Podría decir que todas esas veces fueron con hombres de distintas edades y alturas, diferentes colores de ojos, cortes de pelo, incluso que alguno fuera pelado, de alguno me enamoré, muchos no fueron más que chongos. Y sería la confirmación de lo que aquella mañana en la que escuché la entrevista (tal vez fue la siguiente, o unos meses después, o al año), me llevó a mirarme al espejo y decir: soy puto. O que podría serlo, qué importa. Pero no. Tengo treinta años y sólo tuve sexo con mujeres. De distintas edades y alturas, con diferentes colores de ojos y cortes de pelo, no peladas, pero todas mujeres, de las que me enamoré o sólo fueron chongas. Esa es la libertad que nunca me cuestioné. Ni en mí, ni en mis amigos no putos. A veces pienso en decirles que el puto del grupo soy yo para ver qué cara ponen y mandarles, en días como estos, fotos en las que me vea agitando las banderas del orgullo. Después me doy cuenta de que eso no me haría más o menos puto en la realidad, pero seguro que sí para ellos.
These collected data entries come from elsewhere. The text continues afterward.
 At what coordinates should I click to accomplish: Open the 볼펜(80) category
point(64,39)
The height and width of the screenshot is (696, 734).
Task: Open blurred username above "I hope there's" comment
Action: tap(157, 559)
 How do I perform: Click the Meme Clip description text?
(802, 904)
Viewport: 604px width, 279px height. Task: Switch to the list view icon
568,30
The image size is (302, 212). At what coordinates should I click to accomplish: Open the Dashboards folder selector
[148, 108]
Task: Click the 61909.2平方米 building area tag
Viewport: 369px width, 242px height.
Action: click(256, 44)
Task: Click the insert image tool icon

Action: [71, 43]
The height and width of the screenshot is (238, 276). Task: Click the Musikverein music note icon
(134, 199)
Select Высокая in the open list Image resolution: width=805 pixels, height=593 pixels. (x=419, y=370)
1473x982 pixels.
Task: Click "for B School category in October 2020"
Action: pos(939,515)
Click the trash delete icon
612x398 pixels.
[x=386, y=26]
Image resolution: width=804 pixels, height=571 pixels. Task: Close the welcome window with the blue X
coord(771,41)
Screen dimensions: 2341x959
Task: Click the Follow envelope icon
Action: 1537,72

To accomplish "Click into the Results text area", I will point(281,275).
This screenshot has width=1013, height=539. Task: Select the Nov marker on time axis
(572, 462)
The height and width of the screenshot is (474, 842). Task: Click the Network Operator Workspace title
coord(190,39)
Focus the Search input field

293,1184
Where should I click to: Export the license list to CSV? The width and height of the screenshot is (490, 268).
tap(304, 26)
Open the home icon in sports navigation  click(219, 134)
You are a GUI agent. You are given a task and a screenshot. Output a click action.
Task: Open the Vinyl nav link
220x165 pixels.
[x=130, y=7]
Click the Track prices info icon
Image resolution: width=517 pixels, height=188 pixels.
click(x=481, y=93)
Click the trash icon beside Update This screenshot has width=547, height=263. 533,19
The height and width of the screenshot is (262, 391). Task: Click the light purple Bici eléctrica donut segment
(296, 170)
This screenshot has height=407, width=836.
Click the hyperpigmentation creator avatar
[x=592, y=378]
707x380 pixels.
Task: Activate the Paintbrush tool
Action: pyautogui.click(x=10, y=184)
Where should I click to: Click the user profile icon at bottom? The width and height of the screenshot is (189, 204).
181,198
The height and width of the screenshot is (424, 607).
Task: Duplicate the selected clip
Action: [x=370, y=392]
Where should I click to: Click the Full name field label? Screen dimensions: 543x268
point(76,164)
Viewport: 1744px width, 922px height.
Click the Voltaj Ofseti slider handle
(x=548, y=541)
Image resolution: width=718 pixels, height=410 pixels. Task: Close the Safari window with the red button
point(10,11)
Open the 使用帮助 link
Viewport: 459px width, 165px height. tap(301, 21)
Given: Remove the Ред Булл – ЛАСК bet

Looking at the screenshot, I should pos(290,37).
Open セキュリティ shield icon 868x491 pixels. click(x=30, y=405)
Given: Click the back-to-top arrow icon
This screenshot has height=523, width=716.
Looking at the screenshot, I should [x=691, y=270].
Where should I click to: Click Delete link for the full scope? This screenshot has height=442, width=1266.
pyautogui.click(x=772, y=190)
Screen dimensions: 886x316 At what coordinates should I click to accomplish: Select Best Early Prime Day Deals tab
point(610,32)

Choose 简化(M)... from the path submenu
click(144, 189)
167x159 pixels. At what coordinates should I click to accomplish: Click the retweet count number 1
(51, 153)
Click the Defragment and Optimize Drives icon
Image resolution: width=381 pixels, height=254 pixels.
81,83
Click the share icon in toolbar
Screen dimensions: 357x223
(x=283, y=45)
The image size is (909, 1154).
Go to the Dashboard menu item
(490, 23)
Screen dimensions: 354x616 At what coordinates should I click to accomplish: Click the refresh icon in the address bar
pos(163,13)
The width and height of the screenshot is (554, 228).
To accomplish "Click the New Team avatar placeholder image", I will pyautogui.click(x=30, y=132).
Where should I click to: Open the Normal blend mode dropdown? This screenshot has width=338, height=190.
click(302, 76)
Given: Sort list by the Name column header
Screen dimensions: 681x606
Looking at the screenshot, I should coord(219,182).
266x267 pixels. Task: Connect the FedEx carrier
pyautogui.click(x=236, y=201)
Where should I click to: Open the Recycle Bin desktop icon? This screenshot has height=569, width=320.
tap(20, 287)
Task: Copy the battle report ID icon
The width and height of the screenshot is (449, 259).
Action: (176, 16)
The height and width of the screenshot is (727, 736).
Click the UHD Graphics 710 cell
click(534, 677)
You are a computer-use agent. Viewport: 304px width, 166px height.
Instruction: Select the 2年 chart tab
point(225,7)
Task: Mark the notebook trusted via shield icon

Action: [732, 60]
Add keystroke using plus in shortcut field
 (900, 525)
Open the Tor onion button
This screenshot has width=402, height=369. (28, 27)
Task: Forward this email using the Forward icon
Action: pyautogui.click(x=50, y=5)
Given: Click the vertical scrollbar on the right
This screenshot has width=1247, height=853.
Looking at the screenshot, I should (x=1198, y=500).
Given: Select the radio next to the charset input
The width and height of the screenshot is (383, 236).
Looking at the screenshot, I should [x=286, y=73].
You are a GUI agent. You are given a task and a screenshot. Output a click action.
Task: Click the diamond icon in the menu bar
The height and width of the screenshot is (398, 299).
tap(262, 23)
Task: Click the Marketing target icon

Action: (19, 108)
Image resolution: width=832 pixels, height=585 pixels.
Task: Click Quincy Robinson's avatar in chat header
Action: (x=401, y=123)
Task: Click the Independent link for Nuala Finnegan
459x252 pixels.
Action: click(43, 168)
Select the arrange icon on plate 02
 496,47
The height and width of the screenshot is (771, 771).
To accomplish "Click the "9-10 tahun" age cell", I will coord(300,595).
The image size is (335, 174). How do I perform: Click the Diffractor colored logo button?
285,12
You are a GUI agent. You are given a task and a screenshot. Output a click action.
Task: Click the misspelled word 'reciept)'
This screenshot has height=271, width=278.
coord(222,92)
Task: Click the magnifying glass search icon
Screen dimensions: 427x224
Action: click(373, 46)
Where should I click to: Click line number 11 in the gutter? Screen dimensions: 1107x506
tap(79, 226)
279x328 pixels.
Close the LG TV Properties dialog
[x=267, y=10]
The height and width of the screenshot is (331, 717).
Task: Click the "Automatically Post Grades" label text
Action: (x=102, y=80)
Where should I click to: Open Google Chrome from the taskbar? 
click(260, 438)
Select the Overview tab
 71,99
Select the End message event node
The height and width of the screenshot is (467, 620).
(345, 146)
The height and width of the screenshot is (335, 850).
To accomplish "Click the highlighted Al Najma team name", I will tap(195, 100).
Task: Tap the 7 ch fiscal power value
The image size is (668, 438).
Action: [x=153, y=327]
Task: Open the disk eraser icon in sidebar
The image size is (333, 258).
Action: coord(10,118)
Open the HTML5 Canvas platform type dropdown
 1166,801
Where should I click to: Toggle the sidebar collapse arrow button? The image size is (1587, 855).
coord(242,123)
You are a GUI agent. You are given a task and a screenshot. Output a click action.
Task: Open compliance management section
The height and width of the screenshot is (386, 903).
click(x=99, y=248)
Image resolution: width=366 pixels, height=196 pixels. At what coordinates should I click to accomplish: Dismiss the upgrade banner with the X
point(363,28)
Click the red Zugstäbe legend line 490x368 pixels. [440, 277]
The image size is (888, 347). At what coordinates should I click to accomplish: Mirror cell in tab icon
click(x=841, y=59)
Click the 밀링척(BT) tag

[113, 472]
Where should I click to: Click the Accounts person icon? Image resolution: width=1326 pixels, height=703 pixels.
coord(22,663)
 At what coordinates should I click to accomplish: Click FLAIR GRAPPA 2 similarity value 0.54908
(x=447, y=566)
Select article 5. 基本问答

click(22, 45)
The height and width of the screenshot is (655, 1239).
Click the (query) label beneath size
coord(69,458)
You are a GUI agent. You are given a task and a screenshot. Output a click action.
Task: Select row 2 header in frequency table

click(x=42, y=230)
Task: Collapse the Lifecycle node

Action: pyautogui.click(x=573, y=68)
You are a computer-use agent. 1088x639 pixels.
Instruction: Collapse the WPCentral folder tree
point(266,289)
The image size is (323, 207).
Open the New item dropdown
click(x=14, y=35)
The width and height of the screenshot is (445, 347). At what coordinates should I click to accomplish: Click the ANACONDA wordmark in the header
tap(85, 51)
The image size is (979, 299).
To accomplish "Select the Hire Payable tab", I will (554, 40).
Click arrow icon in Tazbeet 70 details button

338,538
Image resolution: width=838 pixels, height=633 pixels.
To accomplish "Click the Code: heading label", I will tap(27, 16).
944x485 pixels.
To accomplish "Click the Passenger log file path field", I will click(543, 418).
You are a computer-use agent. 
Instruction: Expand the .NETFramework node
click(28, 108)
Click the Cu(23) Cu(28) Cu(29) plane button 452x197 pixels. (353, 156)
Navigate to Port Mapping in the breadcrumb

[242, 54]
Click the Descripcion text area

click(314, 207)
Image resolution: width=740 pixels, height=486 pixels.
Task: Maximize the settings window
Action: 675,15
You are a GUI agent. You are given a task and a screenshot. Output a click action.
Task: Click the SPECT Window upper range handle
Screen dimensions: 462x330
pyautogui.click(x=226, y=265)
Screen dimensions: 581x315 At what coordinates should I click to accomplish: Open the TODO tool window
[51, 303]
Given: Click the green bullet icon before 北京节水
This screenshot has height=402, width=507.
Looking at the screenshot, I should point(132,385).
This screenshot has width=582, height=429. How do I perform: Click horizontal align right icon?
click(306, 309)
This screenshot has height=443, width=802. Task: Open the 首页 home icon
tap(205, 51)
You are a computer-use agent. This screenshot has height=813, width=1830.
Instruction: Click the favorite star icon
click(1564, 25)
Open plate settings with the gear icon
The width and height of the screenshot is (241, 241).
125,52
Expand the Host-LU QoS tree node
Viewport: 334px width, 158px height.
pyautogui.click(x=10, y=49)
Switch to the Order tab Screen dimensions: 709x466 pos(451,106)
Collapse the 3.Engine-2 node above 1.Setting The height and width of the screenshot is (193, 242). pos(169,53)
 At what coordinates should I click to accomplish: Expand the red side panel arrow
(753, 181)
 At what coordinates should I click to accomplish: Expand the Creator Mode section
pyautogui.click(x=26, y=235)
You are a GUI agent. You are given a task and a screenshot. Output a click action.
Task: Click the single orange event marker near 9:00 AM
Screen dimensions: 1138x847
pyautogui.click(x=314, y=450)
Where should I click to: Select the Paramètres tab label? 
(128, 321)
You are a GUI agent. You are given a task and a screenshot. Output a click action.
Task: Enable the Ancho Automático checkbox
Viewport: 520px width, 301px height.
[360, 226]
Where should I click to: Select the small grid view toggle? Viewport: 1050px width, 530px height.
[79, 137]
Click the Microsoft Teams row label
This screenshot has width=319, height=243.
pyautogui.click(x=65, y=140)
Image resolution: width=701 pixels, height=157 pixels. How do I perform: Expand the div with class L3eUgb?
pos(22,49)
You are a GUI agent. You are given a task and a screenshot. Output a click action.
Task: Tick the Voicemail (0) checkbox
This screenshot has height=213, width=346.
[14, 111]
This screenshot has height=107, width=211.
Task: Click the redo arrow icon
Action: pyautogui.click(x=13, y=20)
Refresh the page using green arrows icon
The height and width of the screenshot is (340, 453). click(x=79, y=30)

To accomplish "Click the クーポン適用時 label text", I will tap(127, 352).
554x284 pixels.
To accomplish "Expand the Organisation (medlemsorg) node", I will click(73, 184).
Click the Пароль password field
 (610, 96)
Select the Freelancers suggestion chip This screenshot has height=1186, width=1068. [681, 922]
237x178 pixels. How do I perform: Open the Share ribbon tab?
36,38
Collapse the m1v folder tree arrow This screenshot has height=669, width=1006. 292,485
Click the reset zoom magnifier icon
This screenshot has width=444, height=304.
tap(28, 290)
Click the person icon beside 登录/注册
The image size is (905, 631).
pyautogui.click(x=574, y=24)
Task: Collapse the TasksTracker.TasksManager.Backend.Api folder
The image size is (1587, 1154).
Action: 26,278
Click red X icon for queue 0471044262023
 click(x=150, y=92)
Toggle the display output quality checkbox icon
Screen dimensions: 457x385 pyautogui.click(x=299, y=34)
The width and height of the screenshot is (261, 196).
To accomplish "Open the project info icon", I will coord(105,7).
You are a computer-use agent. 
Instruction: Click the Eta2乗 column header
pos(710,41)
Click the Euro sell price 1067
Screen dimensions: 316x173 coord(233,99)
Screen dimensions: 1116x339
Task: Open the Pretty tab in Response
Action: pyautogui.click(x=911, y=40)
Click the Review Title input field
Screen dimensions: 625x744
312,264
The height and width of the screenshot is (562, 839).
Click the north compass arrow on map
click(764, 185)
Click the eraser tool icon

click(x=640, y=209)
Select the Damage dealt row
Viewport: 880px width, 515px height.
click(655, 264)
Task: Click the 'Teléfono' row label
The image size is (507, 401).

Ayer, 28 de junio, el Día Internacional del Orgullo LGBTI, Juan Solá escribió: “No te pongas los tacos si no querés, pero si querés, sabelo que te vamos a ayudar a subir. Para que lo que nunca te sucedió, nunca te suceda, pero para que lo que no te pasa, te atraviese. Para cuidar a los pibes, loco, para que dejen de lloverle puños a los mariquitas, para que dejen de aleccionar a las marimachos. Para que tu balcón se parezca más a un patio y menos a un closet. Para que la suerte de algunos sea la justicia de todos”.
Y volví a decir que soy puto. O que podría serlo. Ahora sé que alguno me preguntará si soy o me hago. Pero eso no importa. Lo que importa es sentirnos dentro del mismo gran pueblo argentino del que hablaba el de los Putos Peronistas. Lo que importa es discriminar a la oligarquía y combatirla por todo lo que sabemos. Lo que importa es sentirnos cada vez más libres, más felices, mejores. Se trate de nosotros mismos, de los amigos, de los que salen a las calles con orgullo un día como ayer o de la alegría de todos, la alegría general que ha de venir un día.